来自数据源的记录
■ ■ ■ ■
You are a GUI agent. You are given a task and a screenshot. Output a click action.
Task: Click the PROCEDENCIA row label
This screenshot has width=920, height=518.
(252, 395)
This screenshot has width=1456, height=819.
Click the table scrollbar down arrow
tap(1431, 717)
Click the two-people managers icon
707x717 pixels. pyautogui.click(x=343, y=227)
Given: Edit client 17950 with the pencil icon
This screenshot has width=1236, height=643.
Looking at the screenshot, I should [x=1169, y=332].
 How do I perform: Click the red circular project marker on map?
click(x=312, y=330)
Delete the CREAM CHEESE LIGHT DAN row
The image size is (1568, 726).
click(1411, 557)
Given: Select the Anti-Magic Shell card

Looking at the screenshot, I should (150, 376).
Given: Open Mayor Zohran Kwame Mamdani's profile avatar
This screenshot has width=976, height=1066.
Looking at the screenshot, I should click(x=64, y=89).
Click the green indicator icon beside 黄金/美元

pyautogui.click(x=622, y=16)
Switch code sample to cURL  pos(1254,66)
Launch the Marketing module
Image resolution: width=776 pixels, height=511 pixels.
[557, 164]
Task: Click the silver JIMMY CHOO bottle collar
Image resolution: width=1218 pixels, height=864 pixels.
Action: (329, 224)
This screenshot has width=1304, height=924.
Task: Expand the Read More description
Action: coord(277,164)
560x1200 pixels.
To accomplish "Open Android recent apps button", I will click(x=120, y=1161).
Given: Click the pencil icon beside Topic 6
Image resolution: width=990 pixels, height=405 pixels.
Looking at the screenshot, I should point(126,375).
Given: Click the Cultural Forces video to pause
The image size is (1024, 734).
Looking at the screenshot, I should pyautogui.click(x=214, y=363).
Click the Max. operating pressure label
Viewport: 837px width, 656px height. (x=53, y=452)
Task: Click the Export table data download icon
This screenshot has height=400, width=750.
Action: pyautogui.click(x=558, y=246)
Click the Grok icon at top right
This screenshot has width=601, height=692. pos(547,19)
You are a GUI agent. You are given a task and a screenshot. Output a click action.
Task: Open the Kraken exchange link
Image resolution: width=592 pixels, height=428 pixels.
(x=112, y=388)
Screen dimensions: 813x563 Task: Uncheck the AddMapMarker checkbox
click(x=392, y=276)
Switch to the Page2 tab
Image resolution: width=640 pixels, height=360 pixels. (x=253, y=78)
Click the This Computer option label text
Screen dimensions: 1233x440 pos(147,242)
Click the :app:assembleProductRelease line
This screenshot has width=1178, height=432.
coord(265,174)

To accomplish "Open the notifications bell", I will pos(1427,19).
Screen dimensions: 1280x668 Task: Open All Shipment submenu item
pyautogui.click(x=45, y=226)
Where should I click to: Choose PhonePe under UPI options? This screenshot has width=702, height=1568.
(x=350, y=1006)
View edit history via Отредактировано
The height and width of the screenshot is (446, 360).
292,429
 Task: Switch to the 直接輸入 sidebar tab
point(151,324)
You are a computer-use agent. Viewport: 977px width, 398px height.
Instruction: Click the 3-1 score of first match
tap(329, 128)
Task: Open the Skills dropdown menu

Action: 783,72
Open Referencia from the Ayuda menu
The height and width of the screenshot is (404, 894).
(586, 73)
■ ■ ■ ■
■ **题目**
将以上全部记录逐行转换为编号列表，空行不计入。

■ **参考答案**
1. You are a GUI agent. You are given a task and a screenshot. Output a click action.
2. Task: Click the PROCEDENCIA row label
3. This screenshot has width=920, height=518.
4. (252, 395)
5. This screenshot has width=1456, height=819.
6. Click the table scrollbar down arrow
7. tap(1431, 717)
8. Click the two-people managers icon
9. 707x717 pixels. pyautogui.click(x=343, y=227)
10. Given: Edit client 17950 with the pencil icon
11. This screenshot has width=1236, height=643.
12. Looking at the screenshot, I should [x=1169, y=332].
13.  How do I perform: Click the red circular project marker on map?
14. click(x=312, y=330)
15. Delete the CREAM CHEESE LIGHT DAN row
16. The image size is (1568, 726).
17. click(1411, 557)
18. Given: Select the Anti-Magic Shell card
19. Looking at the screenshot, I should (150, 376).
20. Given: Open Mayor Zohran Kwame Mamdani's profile avatar
21. This screenshot has width=976, height=1066.
22. Looking at the screenshot, I should click(x=64, y=89).
23. Click the green indicator icon beside 黄金/美元
24. pyautogui.click(x=622, y=16)
25. Switch code sample to cURL  pos(1254,66)
26. Launch the Marketing module
27. Image resolution: width=776 pixels, height=511 pixels.
28. [557, 164]
29. Task: Click the silver JIMMY CHOO bottle collar
30. Image resolution: width=1218 pixels, height=864 pixels.
31. Action: (329, 224)
32. This screenshot has width=1304, height=924.
33. Task: Expand the Read More description
34. Action: coord(277,164)
35. 560x1200 pixels.
36. To accomplish "Open Android recent apps button", I will click(x=120, y=1161).
37. Given: Click the pencil icon beside Topic 6
38. Image resolution: width=990 pixels, height=405 pixels.
39. Looking at the screenshot, I should point(126,375).
40. Given: Click the Cultural Forces video to pause
41. The image size is (1024, 734).
42. Looking at the screenshot, I should pyautogui.click(x=214, y=363).
43. Click the Max. operating pressure label
44. Viewport: 837px width, 656px height. (x=53, y=452)
45. Task: Click the Export table data download icon
46. This screenshot has height=400, width=750.
47. Action: pyautogui.click(x=558, y=246)
48. Click the Grok icon at top right
49. This screenshot has width=601, height=692. pos(547,19)
50. You are a GUI agent. You are given a task and a screenshot. Output a click action.
51. Task: Open the Kraken exchange link
52. Image resolution: width=592 pixels, height=428 pixels.
53. (x=112, y=388)
54. Screen dimensions: 813x563 Task: Uncheck the AddMapMarker checkbox
55. click(x=392, y=276)
56. Switch to the Page2 tab
57. Image resolution: width=640 pixels, height=360 pixels. (x=253, y=78)
58. Click the This Computer option label text
59. Screen dimensions: 1233x440 pos(147,242)
60. Click the :app:assembleProductRelease line
61. This screenshot has width=1178, height=432.
62. coord(265,174)
63. To accomplish "Open the notifications bell", I will pos(1427,19).
64. Screen dimensions: 1280x668 Task: Open All Shipment submenu item
65. pyautogui.click(x=45, y=226)
66. Where should I click to: Choose PhonePe under UPI options? This screenshot has width=702, height=1568.
67. (x=350, y=1006)
68. View edit history via Отредактировано
69. The height and width of the screenshot is (446, 360).
70. 292,429
71.  Task: Switch to the 直接輸入 sidebar tab
72. point(151,324)
73. You are a computer-use agent. Viewport: 977px width, 398px height.
74. Instruction: Click the 3-1 score of first match
75. tap(329, 128)
76. Task: Open the Skills dropdown menu
77. Action: 783,72
78. Open Referencia from the Ayuda menu
79. The height and width of the screenshot is (404, 894).
80. (586, 73)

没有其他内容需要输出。